● **Job**: Print the part of the records that opens with the line containing "has width=1568, height=671." and closes with the line containing "Action: tap(529, 90)", keeping every line unchanged and including both of those lines.

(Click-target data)
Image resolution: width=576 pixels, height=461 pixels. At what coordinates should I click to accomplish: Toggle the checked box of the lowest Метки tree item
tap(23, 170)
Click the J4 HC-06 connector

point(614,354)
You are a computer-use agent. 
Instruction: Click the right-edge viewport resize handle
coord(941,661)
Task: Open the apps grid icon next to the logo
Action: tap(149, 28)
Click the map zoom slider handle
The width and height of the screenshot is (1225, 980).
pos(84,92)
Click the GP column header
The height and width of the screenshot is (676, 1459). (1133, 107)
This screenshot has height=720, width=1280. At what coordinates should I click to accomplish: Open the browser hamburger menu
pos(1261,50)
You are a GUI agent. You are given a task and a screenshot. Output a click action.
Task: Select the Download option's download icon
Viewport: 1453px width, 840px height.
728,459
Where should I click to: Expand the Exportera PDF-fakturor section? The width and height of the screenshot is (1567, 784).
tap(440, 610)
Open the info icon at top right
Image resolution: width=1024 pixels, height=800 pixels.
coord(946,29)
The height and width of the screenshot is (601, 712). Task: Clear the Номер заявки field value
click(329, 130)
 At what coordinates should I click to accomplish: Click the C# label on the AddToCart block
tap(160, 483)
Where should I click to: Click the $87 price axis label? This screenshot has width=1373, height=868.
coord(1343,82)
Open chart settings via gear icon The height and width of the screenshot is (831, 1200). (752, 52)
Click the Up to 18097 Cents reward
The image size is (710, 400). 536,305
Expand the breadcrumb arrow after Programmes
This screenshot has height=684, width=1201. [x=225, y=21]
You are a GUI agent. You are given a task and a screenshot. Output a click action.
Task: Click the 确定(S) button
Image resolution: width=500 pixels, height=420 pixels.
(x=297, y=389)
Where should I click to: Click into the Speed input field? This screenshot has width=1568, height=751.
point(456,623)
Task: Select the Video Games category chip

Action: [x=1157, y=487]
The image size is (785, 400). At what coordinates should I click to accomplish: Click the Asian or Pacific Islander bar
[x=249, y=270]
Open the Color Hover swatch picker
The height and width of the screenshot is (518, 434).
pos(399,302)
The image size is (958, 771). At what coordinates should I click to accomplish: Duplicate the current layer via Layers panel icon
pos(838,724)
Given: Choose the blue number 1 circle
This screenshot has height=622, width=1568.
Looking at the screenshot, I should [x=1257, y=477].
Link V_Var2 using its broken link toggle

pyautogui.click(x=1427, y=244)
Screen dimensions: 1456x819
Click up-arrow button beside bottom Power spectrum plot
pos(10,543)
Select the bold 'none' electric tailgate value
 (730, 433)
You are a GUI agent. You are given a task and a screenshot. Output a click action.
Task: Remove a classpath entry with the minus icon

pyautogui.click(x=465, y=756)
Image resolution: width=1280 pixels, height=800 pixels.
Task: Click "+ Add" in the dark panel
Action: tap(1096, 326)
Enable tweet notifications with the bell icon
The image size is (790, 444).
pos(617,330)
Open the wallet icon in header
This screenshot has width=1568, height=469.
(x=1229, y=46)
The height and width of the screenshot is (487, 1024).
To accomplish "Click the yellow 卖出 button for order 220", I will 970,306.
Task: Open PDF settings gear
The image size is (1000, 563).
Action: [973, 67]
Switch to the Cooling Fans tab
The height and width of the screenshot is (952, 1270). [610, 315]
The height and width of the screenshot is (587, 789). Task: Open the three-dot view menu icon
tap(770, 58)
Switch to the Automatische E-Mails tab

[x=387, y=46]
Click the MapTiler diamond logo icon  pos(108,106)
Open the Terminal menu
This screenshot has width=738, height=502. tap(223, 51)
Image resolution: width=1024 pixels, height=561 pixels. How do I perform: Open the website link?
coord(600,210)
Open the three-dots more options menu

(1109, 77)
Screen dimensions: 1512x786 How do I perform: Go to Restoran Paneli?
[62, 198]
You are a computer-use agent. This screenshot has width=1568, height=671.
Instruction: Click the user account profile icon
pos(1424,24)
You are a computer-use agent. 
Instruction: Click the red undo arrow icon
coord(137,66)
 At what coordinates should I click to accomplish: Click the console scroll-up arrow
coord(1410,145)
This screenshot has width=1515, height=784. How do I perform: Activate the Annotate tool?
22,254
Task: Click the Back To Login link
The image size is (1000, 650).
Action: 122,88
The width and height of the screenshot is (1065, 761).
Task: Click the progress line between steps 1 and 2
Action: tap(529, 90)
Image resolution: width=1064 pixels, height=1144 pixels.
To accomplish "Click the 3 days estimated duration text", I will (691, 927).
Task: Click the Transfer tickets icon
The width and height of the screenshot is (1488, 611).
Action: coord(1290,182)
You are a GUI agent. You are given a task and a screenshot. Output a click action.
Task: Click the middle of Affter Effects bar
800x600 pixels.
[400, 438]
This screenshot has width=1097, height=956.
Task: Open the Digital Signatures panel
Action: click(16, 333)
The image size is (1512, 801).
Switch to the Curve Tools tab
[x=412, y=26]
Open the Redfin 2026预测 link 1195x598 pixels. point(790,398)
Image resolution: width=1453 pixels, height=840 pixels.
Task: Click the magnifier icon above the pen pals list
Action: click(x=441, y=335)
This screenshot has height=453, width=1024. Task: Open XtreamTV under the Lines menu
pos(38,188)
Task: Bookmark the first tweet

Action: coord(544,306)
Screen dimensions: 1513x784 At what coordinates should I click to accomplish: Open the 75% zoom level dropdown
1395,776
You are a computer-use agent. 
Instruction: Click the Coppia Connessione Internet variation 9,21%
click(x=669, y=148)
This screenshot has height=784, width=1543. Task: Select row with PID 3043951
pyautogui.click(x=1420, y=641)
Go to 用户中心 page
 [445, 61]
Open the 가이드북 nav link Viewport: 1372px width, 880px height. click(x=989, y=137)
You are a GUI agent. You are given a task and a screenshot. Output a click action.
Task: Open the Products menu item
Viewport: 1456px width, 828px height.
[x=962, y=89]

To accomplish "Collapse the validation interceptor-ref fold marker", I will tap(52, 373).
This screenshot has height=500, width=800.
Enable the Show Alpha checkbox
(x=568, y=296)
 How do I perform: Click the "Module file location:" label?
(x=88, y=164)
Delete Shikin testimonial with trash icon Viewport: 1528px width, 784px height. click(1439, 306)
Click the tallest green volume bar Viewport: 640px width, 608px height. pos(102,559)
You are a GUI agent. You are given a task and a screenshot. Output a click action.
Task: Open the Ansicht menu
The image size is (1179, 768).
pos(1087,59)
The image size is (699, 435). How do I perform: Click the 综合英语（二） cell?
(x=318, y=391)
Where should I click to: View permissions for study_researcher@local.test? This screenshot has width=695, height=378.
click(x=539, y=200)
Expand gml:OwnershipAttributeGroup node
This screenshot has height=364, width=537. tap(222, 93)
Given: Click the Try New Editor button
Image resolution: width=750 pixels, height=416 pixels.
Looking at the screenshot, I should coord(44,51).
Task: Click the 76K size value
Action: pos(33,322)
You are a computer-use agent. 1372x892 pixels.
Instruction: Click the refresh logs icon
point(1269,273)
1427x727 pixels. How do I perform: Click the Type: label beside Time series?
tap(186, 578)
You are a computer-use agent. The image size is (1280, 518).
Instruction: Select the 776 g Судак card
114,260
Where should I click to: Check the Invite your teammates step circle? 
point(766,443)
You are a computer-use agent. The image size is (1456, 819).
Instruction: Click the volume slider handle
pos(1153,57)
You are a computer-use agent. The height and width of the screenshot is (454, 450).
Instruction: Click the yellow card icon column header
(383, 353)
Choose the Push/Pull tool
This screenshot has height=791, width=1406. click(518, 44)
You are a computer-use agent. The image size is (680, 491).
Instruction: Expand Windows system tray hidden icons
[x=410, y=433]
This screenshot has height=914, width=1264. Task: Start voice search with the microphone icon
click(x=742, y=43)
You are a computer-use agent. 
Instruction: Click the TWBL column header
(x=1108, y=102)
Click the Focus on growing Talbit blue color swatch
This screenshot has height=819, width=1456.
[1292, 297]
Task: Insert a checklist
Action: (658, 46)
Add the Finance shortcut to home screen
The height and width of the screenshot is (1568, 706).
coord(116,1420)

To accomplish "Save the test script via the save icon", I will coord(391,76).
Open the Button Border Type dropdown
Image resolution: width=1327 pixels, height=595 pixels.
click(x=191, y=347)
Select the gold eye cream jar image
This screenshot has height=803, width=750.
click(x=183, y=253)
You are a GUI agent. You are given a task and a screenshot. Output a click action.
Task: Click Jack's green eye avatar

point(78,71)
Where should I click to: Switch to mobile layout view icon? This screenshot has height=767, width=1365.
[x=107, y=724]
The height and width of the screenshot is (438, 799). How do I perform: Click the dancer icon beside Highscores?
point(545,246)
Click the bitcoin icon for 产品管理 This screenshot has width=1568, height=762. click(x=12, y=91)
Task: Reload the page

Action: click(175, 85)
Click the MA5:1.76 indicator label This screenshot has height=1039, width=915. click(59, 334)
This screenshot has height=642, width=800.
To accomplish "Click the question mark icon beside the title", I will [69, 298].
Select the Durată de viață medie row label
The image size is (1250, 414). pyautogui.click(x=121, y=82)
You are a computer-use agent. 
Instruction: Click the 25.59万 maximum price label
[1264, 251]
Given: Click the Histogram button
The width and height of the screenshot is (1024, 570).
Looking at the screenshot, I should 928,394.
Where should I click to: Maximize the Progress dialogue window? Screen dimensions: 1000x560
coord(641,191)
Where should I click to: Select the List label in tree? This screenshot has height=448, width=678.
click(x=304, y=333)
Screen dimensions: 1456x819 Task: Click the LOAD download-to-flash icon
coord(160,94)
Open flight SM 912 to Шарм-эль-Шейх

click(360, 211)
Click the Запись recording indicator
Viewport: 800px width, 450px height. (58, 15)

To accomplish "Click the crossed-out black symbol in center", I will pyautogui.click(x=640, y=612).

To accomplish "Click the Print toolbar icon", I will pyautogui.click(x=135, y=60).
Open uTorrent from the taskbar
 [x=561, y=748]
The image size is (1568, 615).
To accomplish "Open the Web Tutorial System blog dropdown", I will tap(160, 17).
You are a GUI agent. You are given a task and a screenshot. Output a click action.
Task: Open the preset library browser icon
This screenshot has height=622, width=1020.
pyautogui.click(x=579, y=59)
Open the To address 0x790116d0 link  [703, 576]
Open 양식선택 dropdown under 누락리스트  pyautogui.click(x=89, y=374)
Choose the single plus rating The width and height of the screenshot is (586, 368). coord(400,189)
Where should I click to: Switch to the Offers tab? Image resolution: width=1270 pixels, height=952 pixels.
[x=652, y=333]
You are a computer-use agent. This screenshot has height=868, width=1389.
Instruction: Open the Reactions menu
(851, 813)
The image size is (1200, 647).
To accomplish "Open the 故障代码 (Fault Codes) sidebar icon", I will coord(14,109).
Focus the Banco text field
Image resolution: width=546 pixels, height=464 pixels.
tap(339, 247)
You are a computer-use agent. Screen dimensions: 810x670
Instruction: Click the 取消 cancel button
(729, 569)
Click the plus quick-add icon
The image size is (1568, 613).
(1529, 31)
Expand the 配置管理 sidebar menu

● **Worked answer**:
You are a computer-use agent. This screenshot has width=1568, height=671.
Instruction: Click the user account profile icon
pos(1424,24)
You are a computer-use agent. 
Instruction: Click the red undo arrow icon
coord(137,66)
 At what coordinates should I click to accomplish: Click the console scroll-up arrow
coord(1410,145)
This screenshot has width=1515, height=784. How do I perform: Activate the Annotate tool?
22,254
Task: Click the Back To Login link
The image size is (1000, 650).
Action: 122,88
The width and height of the screenshot is (1065, 761).
Task: Click the progress line between steps 1 and 2
Action: tap(529, 90)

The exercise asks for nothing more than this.